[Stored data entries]
┌──

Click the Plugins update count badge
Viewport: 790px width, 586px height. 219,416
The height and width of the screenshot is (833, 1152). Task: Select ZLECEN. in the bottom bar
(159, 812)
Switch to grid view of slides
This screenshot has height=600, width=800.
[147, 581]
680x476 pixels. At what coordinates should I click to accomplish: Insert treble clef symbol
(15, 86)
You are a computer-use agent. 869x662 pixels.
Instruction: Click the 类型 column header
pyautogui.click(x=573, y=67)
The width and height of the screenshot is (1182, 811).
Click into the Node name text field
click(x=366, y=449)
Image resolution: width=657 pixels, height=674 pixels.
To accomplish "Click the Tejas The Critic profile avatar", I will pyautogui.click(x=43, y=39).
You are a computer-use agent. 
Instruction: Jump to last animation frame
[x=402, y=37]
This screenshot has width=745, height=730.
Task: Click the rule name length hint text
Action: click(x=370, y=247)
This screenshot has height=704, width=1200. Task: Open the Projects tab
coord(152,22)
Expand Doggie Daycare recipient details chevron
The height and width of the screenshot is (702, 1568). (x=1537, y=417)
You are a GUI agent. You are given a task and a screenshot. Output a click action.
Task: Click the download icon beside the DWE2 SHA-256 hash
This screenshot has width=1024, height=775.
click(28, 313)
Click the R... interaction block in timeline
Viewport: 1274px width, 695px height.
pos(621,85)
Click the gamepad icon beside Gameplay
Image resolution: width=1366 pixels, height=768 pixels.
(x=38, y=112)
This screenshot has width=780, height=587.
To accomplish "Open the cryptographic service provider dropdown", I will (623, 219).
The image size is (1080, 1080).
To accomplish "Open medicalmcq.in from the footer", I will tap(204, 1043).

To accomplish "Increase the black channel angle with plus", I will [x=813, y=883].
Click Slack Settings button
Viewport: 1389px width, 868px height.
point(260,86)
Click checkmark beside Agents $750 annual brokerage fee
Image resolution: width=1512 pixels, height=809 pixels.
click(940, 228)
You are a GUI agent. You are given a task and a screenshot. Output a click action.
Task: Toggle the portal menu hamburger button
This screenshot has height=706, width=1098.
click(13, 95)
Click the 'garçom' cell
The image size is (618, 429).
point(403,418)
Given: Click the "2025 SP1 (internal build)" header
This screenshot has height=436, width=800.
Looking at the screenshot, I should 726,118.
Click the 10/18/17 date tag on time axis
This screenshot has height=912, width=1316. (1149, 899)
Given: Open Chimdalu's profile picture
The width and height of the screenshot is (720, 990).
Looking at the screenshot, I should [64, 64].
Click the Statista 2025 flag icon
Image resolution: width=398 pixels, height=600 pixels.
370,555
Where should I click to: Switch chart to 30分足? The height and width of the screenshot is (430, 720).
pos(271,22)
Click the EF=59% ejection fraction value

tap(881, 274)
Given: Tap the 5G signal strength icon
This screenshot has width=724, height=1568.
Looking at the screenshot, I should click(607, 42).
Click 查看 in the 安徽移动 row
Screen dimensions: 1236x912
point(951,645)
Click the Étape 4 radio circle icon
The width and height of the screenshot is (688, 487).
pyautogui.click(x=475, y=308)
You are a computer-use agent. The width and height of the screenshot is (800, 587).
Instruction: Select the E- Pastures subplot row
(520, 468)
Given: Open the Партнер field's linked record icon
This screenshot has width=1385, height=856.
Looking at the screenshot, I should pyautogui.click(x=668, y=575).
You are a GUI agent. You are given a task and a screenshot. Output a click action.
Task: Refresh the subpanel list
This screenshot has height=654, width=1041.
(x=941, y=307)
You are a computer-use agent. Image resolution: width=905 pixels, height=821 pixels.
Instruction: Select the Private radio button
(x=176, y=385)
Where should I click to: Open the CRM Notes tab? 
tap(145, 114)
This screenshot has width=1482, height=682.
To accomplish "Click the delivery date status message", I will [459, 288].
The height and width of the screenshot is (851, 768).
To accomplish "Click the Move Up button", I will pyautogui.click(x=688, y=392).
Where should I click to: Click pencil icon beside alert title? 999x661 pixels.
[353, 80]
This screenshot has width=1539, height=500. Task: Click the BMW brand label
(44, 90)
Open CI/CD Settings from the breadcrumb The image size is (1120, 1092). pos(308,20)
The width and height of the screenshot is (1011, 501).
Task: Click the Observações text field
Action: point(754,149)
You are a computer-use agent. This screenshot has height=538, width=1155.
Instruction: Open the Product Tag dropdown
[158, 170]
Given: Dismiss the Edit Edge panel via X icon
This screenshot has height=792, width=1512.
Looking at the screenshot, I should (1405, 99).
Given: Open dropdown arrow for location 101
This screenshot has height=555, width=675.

└──

- **AIM OF THE TASK**
Return the data exactly, every line included.

- **RESULT OF THE TASK**
Click the Plugins update count badge
Viewport: 790px width, 586px height. 219,416
The height and width of the screenshot is (833, 1152). Task: Select ZLECEN. in the bottom bar
(159, 812)
Switch to grid view of slides
This screenshot has height=600, width=800.
[147, 581]
680x476 pixels. At what coordinates should I click to accomplish: Insert treble clef symbol
(15, 86)
You are a computer-use agent. 869x662 pixels.
Instruction: Click the 类型 column header
pyautogui.click(x=573, y=67)
The width and height of the screenshot is (1182, 811).
Click into the Node name text field
click(x=366, y=449)
Image resolution: width=657 pixels, height=674 pixels.
To accomplish "Click the Tejas The Critic profile avatar", I will pyautogui.click(x=43, y=39).
You are a computer-use agent. 
Instruction: Jump to last animation frame
[x=402, y=37]
This screenshot has width=745, height=730.
Task: Click the rule name length hint text
Action: click(x=370, y=247)
This screenshot has height=704, width=1200. Task: Open the Projects tab
coord(152,22)
Expand Doggie Daycare recipient details chevron
The height and width of the screenshot is (702, 1568). (x=1537, y=417)
You are a GUI agent. You are given a task and a screenshot. Output a click action.
Task: Click the download icon beside the DWE2 SHA-256 hash
This screenshot has width=1024, height=775.
click(28, 313)
Click the R... interaction block in timeline
Viewport: 1274px width, 695px height.
pos(621,85)
Click the gamepad icon beside Gameplay
Image resolution: width=1366 pixels, height=768 pixels.
(x=38, y=112)
This screenshot has width=780, height=587.
To accomplish "Open the cryptographic service provider dropdown", I will (623, 219).
The image size is (1080, 1080).
To accomplish "Open medicalmcq.in from the footer", I will tap(204, 1043).

To accomplish "Increase the black channel angle with plus", I will [x=813, y=883].
Click Slack Settings button
Viewport: 1389px width, 868px height.
point(260,86)
Click checkmark beside Agents $750 annual brokerage fee
Image resolution: width=1512 pixels, height=809 pixels.
click(940, 228)
You are a GUI agent. You are given a task and a screenshot. Output a click action.
Task: Toggle the portal menu hamburger button
This screenshot has height=706, width=1098.
click(13, 95)
Click the 'garçom' cell
The image size is (618, 429).
point(403,418)
Given: Click the "2025 SP1 (internal build)" header
This screenshot has height=436, width=800.
Looking at the screenshot, I should 726,118.
Click the 10/18/17 date tag on time axis
This screenshot has height=912, width=1316. (1149, 899)
Given: Open Chimdalu's profile picture
The width and height of the screenshot is (720, 990).
Looking at the screenshot, I should [64, 64].
Click the Statista 2025 flag icon
Image resolution: width=398 pixels, height=600 pixels.
370,555
Where should I click to: Switch chart to 30分足? The height and width of the screenshot is (430, 720).
pos(271,22)
Click the EF=59% ejection fraction value

tap(881, 274)
Given: Tap the 5G signal strength icon
This screenshot has width=724, height=1568.
Looking at the screenshot, I should click(607, 42).
Click 查看 in the 安徽移动 row
Screen dimensions: 1236x912
point(951,645)
Click the Étape 4 radio circle icon
The width and height of the screenshot is (688, 487).
pyautogui.click(x=475, y=308)
You are a computer-use agent. The width and height of the screenshot is (800, 587).
Instruction: Select the E- Pastures subplot row
(520, 468)
Given: Open the Партнер field's linked record icon
This screenshot has width=1385, height=856.
Looking at the screenshot, I should pyautogui.click(x=668, y=575).
You are a GUI agent. You are given a task and a screenshot. Output a click action.
Task: Refresh the subpanel list
This screenshot has height=654, width=1041.
(x=941, y=307)
You are a computer-use agent. Image resolution: width=905 pixels, height=821 pixels.
Instruction: Select the Private radio button
(x=176, y=385)
Where should I click to: Open the CRM Notes tab? 
tap(145, 114)
This screenshot has width=1482, height=682.
To accomplish "Click the delivery date status message", I will [459, 288].
The height and width of the screenshot is (851, 768).
To accomplish "Click the Move Up button", I will pyautogui.click(x=688, y=392).
Where should I click to: Click pencil icon beside alert title? 999x661 pixels.
[353, 80]
This screenshot has width=1539, height=500. Task: Click the BMW brand label
(44, 90)
Open CI/CD Settings from the breadcrumb The image size is (1120, 1092). pos(308,20)
The width and height of the screenshot is (1011, 501).
Task: Click the Observações text field
Action: point(754,149)
You are a computer-use agent. This screenshot has height=538, width=1155.
Instruction: Open the Product Tag dropdown
[158, 170]
Given: Dismiss the Edit Edge panel via X icon
This screenshot has height=792, width=1512.
Looking at the screenshot, I should (1405, 99).
Given: Open dropdown arrow for location 101
This screenshot has height=555, width=675.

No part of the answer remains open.